Ein geschickter und gut durchdachter Schachzug seitens der Protagonisten. Die Öffentlichkeit war heiß gemacht, man wartete auf mehr und wurde dann auch nach einigen Wochen mit einer Neuauflage, dazu einer weiteren Single (mit der akustischen Version von Steady…) und der dazugehörigen LP bedient. Damit die teuer gehandelten Erstpressungen auch als solche erkenntlich blieben, hatte man ihnen von vornherein ein großes A aufgedruckt, obige mit dem B ist folglich die Zweitpressung.
Steady, As She Goes strotzt nur so von popmusikalischem Selbstbewusstsein. Wer kann sich schon ein so langes, im Grunde langweiliges Intro leisten? Alles x-mal gehört. Dann ein Song, der kaum mehr bietet als die kleine Melodie, die sich schon gleich zu Beginn an die Hörer heranmacht und im Refrain höchstens noch eine harmonische Ausweitung erfährt. Wahrlich nichts Aufregendes. Und doch: Mit welcher Coolness ist das hier gemacht, mit welchen Arrangementideen ist das alles garniert! Der Hörer geht demütig in die Knie. Dieser Track ist einfach toll und zeigt Jack White wieder einmal als den großen popmusikalischen Verführer, der mit einfachsten Mitteln ein Höchstmaß an Wirkung zu erzielen versteht und den Coolness-Faktor stets neu definiert.

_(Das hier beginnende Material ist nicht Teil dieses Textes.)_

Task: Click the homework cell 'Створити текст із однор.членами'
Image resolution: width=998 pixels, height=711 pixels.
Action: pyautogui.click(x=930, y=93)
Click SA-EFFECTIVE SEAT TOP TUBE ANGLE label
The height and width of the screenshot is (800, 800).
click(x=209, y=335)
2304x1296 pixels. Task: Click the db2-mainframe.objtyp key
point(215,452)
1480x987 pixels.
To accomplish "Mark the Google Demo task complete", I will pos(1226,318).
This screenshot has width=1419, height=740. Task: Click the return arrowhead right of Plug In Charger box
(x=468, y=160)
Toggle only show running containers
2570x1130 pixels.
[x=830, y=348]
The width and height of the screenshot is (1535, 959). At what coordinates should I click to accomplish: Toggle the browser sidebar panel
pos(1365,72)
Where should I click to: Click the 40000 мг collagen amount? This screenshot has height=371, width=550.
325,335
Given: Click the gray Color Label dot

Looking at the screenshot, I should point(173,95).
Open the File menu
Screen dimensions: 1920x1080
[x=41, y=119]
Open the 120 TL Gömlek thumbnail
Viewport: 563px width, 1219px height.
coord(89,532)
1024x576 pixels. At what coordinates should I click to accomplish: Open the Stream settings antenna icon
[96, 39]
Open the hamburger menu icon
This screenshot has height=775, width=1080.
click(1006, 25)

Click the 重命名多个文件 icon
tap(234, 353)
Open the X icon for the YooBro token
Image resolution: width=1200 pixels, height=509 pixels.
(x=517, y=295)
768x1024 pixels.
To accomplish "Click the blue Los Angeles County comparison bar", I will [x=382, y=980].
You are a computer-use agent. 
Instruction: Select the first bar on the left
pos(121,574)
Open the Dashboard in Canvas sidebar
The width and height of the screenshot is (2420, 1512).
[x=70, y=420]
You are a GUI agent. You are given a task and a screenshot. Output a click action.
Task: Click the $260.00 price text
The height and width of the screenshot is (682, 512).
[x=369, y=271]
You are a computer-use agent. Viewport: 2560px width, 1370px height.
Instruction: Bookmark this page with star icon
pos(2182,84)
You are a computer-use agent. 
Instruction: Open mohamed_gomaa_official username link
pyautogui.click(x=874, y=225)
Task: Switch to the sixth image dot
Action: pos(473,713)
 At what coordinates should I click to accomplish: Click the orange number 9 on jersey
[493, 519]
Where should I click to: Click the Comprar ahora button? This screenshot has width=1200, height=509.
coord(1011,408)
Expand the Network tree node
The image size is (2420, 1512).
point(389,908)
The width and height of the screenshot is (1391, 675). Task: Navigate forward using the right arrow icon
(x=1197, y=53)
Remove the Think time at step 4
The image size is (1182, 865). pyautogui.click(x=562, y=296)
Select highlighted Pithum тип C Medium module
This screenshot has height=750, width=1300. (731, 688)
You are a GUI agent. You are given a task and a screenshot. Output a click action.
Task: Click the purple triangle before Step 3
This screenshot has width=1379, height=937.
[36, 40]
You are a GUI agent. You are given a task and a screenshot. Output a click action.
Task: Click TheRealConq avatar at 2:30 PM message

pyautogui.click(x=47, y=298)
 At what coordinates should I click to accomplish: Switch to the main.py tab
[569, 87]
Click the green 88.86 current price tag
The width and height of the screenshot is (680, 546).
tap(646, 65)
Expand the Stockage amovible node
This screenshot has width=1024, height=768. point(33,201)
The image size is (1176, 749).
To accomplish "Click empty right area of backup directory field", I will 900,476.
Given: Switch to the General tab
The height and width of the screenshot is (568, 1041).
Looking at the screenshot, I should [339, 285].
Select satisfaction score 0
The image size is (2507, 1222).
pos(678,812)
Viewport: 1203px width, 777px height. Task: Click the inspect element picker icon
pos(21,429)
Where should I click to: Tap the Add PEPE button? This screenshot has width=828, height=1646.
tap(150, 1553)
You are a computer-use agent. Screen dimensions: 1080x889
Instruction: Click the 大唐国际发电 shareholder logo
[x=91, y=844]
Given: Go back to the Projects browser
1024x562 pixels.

Die A-Seite höre ich also deutlich von White inspiriert, bei Store Bought Bones scheint mir Benson mehr die Hand im Spiel gehabt zu haben. Es ist nicht mein Track. Da ist mir zuviel Frühsiebziger-Prog zu hören, allein der Schluss hätte so einigen Colosseum-Stücken entstammen können. Nein, so weit geht meine Liebe nicht.

(·) Als B-Pressung ist die Single derzeit noch auf dem Markt, das A-Original dürfte jetzt bei 20-30 Euro liegen.